(ASSIGNED TASK):
Starting with the line that contains "27 października 2016 22:10 (53, 1194)" and stopping after the line that contains "Subiektywnie o książkach (85, 1830)", return each line below exactly as written, with no others.

[Records contained in a dataset]
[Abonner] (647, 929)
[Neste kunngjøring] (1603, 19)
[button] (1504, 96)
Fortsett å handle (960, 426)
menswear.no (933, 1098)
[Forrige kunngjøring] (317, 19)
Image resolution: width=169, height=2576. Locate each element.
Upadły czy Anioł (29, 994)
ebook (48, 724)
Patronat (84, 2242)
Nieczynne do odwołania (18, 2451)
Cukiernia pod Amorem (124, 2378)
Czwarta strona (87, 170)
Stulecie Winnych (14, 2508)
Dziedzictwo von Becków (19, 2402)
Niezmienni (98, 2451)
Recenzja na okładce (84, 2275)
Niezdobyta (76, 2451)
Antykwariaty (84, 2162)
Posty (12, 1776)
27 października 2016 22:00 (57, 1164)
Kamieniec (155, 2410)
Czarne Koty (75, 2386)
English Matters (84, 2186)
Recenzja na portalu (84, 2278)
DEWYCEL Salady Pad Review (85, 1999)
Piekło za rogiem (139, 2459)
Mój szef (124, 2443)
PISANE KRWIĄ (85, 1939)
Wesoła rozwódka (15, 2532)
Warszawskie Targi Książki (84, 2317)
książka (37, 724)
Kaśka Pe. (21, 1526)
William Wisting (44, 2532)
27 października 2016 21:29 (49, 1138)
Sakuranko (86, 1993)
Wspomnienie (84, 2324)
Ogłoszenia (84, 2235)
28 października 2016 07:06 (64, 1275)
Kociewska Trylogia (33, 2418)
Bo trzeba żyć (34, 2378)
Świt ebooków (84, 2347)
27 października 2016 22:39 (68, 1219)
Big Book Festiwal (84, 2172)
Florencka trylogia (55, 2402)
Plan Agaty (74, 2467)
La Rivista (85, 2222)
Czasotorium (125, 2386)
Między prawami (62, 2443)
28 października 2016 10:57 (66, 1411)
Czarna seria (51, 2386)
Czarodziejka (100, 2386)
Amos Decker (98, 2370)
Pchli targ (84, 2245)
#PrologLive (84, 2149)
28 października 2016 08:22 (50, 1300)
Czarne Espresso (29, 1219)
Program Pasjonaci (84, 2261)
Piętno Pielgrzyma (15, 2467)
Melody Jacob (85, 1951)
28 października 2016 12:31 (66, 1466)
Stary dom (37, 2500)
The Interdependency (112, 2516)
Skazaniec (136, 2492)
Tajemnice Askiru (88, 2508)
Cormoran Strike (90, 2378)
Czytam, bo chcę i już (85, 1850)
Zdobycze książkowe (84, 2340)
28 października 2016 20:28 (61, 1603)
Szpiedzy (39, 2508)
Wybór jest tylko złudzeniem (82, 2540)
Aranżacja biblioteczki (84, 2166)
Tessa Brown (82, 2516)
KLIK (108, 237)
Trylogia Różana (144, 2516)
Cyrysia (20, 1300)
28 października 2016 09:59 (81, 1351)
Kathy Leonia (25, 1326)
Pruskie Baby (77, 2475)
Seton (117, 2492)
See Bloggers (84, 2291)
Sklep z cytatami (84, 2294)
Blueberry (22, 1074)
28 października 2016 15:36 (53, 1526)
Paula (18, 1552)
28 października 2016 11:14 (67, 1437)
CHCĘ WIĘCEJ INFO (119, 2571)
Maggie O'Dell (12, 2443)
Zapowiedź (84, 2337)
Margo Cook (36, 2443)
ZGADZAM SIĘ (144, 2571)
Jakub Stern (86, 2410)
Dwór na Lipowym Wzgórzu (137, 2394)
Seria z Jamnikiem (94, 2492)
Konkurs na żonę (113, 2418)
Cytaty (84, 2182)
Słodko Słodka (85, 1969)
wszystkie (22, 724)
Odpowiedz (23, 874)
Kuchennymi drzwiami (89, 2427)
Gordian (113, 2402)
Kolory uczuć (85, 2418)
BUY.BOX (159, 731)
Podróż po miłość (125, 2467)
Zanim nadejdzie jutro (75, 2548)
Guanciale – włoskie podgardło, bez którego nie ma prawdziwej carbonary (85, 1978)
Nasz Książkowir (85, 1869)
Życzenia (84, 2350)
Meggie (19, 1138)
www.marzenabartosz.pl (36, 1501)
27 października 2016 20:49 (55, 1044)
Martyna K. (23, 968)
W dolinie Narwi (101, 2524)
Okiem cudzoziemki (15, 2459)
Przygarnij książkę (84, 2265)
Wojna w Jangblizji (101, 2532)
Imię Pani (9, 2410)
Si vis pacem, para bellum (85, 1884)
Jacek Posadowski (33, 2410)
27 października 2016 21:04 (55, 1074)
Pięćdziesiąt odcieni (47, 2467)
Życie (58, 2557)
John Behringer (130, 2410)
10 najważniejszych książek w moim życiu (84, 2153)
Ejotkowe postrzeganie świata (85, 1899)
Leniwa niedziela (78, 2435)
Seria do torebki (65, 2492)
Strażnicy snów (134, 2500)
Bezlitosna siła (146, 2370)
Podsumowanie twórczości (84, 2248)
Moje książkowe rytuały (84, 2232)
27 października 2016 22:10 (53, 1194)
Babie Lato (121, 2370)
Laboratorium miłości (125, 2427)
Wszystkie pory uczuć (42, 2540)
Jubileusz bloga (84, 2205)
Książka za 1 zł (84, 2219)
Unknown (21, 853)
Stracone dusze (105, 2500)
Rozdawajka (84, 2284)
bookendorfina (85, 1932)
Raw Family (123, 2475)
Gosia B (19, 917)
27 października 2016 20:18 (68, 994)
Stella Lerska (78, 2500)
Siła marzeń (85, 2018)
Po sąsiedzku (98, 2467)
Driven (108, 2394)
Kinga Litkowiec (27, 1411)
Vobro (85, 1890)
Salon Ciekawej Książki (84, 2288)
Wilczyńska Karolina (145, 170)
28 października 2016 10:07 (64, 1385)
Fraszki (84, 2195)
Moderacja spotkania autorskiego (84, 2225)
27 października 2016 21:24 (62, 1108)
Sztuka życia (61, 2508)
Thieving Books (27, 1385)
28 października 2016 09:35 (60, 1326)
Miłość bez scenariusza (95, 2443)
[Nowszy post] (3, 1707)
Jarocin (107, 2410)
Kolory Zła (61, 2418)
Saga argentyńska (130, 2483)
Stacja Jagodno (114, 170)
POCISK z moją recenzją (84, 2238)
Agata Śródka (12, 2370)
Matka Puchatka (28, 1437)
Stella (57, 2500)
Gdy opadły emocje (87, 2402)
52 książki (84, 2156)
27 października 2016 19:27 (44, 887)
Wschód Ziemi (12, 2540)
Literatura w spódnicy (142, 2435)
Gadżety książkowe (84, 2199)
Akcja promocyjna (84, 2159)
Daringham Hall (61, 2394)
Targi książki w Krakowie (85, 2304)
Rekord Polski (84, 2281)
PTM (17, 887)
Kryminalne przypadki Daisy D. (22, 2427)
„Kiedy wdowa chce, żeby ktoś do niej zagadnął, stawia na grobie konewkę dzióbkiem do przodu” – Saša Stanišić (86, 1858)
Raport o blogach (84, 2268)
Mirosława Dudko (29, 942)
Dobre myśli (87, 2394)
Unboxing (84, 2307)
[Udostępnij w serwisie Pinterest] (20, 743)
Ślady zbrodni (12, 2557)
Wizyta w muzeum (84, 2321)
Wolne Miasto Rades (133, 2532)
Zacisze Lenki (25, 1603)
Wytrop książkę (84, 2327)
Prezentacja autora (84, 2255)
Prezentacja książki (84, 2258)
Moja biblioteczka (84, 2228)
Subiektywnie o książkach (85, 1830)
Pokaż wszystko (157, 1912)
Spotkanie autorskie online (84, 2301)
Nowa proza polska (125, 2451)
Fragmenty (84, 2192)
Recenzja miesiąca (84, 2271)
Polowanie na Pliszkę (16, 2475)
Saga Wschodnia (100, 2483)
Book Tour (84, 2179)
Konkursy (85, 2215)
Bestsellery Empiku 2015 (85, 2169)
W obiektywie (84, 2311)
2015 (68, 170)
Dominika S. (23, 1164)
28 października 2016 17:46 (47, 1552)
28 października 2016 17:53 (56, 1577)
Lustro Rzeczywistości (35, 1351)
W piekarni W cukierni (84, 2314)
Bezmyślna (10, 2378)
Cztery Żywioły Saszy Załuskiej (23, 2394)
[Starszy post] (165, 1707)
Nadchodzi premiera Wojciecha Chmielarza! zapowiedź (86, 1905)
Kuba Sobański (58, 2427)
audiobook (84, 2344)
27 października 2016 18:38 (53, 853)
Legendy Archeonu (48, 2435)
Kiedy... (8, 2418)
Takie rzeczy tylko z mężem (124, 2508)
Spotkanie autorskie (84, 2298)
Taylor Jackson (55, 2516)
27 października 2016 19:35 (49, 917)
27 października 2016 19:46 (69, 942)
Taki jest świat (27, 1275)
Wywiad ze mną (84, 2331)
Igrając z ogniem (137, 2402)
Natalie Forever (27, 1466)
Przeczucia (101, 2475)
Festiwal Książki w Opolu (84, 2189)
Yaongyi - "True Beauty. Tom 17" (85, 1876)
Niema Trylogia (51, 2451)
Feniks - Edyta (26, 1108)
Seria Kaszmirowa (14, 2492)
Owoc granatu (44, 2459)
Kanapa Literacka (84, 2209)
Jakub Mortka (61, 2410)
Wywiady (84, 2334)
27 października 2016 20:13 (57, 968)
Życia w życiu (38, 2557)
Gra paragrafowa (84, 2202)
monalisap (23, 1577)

(RESULT OF THIS EXERCISE):
27 października 2016 22:10 (53, 1194)
Babie Lato (121, 2370)
Laboratorium miłości (125, 2427)
Wszystkie pory uczuć (42, 2540)
Jubileusz bloga (84, 2205)
Książka za 1 zł (84, 2219)
Unknown (21, 853)
Stracone dusze (105, 2500)
Rozdawajka (84, 2284)
bookendorfina (85, 1932)
Raw Family (123, 2475)
Gosia B (19, 917)
27 października 2016 20:18 (68, 994)
Stella Lerska (78, 2500)
Siła marzeń (85, 2018)
Po sąsiedzku (98, 2467)
Driven (108, 2394)
Kinga Litkowiec (27, 1411)
Vobro (85, 1890)
Salon Ciekawej Książki (84, 2288)
Wilczyńska Karolina (145, 170)
28 października 2016 10:07 (64, 1385)
Fraszki (84, 2195)
Moderacja spotkania autorskiego (84, 2225)
27 października 2016 21:24 (62, 1108)
Sztuka życia (61, 2508)
Thieving Books (27, 1385)
28 października 2016 09:35 (60, 1326)
Miłość bez scenariusza (95, 2443)
[Nowszy post] (3, 1707)
Jarocin (107, 2410)
Kolory Zła (61, 2418)
Saga argentyńska (130, 2483)
Stacja Jagodno (114, 170)
POCISK z moją recenzją (84, 2238)
Agata Śródka (12, 2370)
Matka Puchatka (28, 1437)
Stella (57, 2500)
Gdy opadły emocje (87, 2402)
52 książki (84, 2156)
27 października 2016 19:27 (44, 887)
Wschód Ziemi (12, 2540)
Literatura w spódnicy (142, 2435)
Gadżety książkowe (84, 2199)
Akcja promocyjna (84, 2159)
Daringham Hall (61, 2394)
Targi książki w Krakowie (85, 2304)
Rekord Polski (84, 2281)
PTM (17, 887)
Kryminalne przypadki Daisy D. (22, 2427)
„Kiedy wdowa chce, żeby ktoś do niej zagadnął, stawia na grobie konewkę dzióbkiem do przodu” – Saša Stanišić (86, 1858)
Raport o blogach (84, 2268)
Mirosława Dudko (29, 942)
Dobre myśli (87, 2394)
Unboxing (84, 2307)
[Udostępnij w serwisie Pinterest] (20, 743)
Ślady zbrodni (12, 2557)
Wizyta w muzeum (84, 2321)
Wolne Miasto Rades (133, 2532)
Zacisze Lenki (25, 1603)
Wytrop książkę (84, 2327)
Prezentacja autora (84, 2255)
Prezentacja książki (84, 2258)
Moja biblioteczka (84, 2228)
Subiektywnie o książkach (85, 1830)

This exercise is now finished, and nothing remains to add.